Property prices have held up
With the country being in complete lockdown for most of April, annual sales numbers were down 78.5 per cent nationally (and down 82.4 per cent excluding Auckland)
Despite lower sales volumes, property prices held up. The national median house price rose by 17.2 per cent year-on-year to $680,000, and three regions (Hawke’s Bay, Nelson and Wellington) recorded all-time-highest median prices.
However, REINZ chief executive Bindi Norwell warned that these figures should be interpreted with caution: “Looking into the details of these regions, it’s more to do with uplifts in the upper sales price brackets than an uplift in the underlying value in these regions.”
All eyes are on May indicators
Now that real estate activity has been allowed to resume, experts are waiting to see how the market will respond in the next months.
Despite good levels of interest from buyers, Norwell said property data is unlikely to show significant signs of recovery in May. “We caution over being too optimistic until we get a few more months’ data, as many of the sales in April will have been negotiated during March, so it’s likely to be another month or so until we really see the full impact of the lockdown.”
Low interest rates and easing property prices may give some buyers a helping hand, but rising unemployment, zero migration and tightening credit availability from banks could dampen demand.

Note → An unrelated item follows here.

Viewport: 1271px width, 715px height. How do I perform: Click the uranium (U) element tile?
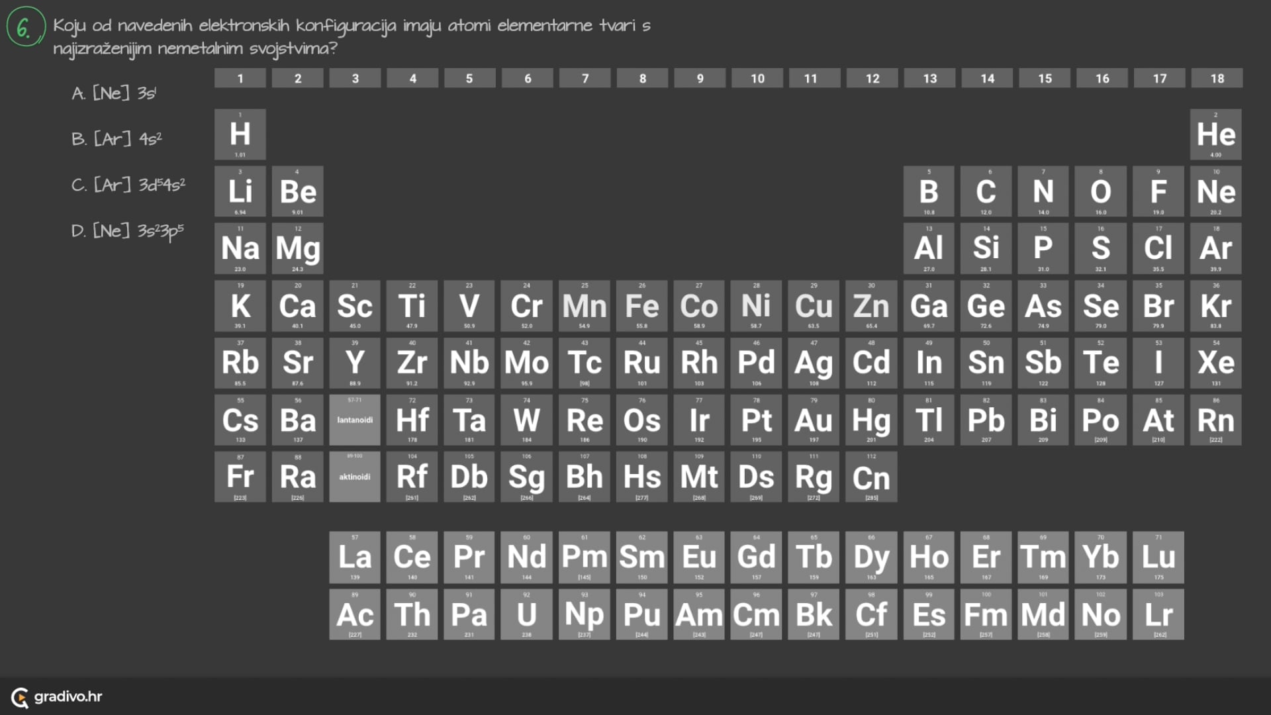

Economist Cameron Bagrie, among others, expects the market to ease back, adding that the strong price growth we’ve seen over the past 12 months is unlikely to continue. While low mortgage rates may offer ‘a crutch of support’, Bagrie said, the market performance will also depend on New Zealanders’ financial situation and employment levels.
ANZ chief economist Sharon Zollner echoed the same sentiment: “The low mortgage rates we’re seeing at the moment will definitely be sparking some interest. But the fact is we do see the unemployment rate rising to double digits later this year and that typically does put quite a lot of pressure on the housing market.”